As shown in the presentation of tumor vaccines, con-focal microscopic pictures 1-4, the red color represents a LNcap human prostate cancer cell and the green color represents a DLL46 antigen presenting cell, and the golden color represents a mixed both colors of red and green, means a successful hybridization.
Fusion of gene transfected DLL46 APCs with MCA207 mouse sarcoma cells generated efficient D-MCA hybrid tumor vaccines that cured all of sarcoma-bearing C56BL6 mice after a single immunization. Fusion of gene transfected DLL46 APCs with B16F1 mouse melanoma cells developed efficient D-B16F1 hybrid tumor vaccines that cured all of small melanoma (the tumor size was < 5mm in diameters) and inhibited the growth of large melanoma (the tumor size was > 6mm in diameters) after double immunizations.
We have designed a technical system for producing hybrid tumor vaccines that has reached a semi-industrialized capacity.
LIP is the abbreviation of a new type of tumor vaccines that is composed of 3 types of bio-immunological substances. LIP tumor vaccines are capable of eliciting both specific and non-specific anti-tumor immunity against tumor antigens. LIP tumor vaccine is directly administrated into solid tumors. Microscopically, large number of activated T cells, mononuclear phagocytes and leukocytes recruited to the tumors and in the surrounding tissue of the tumors after a single immunization. Many small tumors at the size <5mm in diameters were cured by a single dose of LIP tumor vaccines in C57BL6 mice and nude mice.

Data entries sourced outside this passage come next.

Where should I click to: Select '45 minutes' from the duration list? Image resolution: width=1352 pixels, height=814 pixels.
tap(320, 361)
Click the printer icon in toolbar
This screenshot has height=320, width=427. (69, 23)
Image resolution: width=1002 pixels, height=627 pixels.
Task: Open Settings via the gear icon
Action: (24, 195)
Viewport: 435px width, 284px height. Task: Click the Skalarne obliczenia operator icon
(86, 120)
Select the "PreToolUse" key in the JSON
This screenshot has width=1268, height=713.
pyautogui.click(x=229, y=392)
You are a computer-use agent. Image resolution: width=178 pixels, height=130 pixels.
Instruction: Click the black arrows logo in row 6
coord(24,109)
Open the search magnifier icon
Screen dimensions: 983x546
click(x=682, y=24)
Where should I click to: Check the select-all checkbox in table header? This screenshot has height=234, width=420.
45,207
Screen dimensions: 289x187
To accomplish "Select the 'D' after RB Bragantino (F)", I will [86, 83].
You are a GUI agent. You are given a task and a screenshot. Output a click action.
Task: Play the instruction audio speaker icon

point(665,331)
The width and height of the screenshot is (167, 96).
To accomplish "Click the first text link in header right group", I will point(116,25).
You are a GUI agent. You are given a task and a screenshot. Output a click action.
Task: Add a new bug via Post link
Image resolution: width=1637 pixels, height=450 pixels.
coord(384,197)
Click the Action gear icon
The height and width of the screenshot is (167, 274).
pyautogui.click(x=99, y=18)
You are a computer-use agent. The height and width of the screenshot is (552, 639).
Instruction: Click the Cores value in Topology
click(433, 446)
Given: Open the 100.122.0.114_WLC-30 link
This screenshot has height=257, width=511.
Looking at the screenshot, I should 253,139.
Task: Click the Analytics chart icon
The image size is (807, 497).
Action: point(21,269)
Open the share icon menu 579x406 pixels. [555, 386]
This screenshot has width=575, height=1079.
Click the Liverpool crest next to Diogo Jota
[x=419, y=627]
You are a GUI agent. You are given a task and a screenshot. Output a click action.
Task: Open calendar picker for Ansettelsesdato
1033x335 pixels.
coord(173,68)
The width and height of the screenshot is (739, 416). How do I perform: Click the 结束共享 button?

Our creative studies have demonstrated that failed recognition of tumor-specific antigens by the immune system of the body is an issue of insufficient expression of tumor-specific antigens to the immune system. We have observed regardless a young recipient or an elderly one who receives an allograft is able to reject a transplanted liver, lung or kidney. This fact strongly suggests that an individual should have sufficient immunity to reject a tumor weighing 1,000 to 2,000 grams if a specific immune reaction against tumor-specific antigens can be evoked.
Granulocyte-macrophage colony-stimulating factor (GM-CSF) is a pleiotropic hematopoietic growth factor that induces both growth and differentiation of monocytes and macrophages. Recombinant human GM-CSF (rhGM-CSF) with recombinant human interleukin 4 (rhLI-4) have been used in developing RedSun’s dendritic cell programs.
These cytokines, however, have their disadvantage, for example, the half-life of natural GM-CSF in vivo is only about 15 minutes, ranged from 13 to 40 minutes. Apparently, this is inconvenient to apply in clinic practice. To overcome the disadvantage of short-circulating half-life of natural human GM-CSF, scientists at RedSun have used the newest technology in development of fusion protein therapy. The rhGM-CSF and rhIL-4 gene transfected mammalian cells make 4mg /ml /106 cells /day in our laboratory.
The data of comparative studies from our laboratory have shown that mean half-life of natural GM-CSF and IL4 in nude mice is approximately 15 minutes. However, our long acting rhGM-CSF is still detectable by 3 weeks after a single i.p. injection in nude mice. This study confirmed that the clearance time of RedSun’s long-acting hGM-CSF is 300 folds longer than natural one.
As shown in the pictures of dendritic cells in the presentation of Hybrid Tumor Vaccines, human peripheral blood-derived dendritic cells were successfully developed and proliferated in tissue culture with our long-acting rhGM-CSF and long-acting rhIL-4, indicating both types of long-acting recombinant human cytokines are highly biological activity.